• RECORD SET:
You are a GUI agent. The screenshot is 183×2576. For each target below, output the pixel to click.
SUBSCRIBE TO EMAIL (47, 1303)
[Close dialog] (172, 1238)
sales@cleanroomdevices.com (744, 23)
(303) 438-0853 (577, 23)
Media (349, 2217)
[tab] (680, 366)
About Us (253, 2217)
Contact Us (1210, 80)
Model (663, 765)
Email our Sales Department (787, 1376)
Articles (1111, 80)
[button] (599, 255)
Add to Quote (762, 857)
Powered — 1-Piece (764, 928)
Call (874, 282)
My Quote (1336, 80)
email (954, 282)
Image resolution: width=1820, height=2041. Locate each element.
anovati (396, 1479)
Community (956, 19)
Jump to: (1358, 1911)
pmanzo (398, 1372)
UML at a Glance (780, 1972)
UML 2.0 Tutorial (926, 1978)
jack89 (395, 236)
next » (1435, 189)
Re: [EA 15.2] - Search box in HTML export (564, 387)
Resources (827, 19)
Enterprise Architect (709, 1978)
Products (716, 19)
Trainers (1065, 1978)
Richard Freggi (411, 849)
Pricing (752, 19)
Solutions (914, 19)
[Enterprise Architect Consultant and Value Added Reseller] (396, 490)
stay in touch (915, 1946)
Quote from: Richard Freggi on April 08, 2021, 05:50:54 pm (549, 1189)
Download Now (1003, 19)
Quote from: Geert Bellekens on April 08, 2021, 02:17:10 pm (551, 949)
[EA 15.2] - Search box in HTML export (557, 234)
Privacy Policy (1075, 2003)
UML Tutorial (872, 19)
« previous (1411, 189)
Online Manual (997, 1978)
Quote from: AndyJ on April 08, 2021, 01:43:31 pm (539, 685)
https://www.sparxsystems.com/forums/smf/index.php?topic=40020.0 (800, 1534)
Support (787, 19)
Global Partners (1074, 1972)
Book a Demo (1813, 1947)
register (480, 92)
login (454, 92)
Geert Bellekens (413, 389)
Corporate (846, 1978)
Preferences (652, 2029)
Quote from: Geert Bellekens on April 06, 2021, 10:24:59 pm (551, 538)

• WHAT IS NEEDED: Using the records above, please repeat the line with "login (454, 92)" and every line after it exactly, and give no other text.

• SOLUTION FOR THIS PROBLEM:
login (454, 92)
Geert Bellekens (413, 389)
Corporate (846, 1978)
Preferences (652, 2029)
Quote from: Geert Bellekens on April 06, 2021, 10:24:59 pm (551, 538)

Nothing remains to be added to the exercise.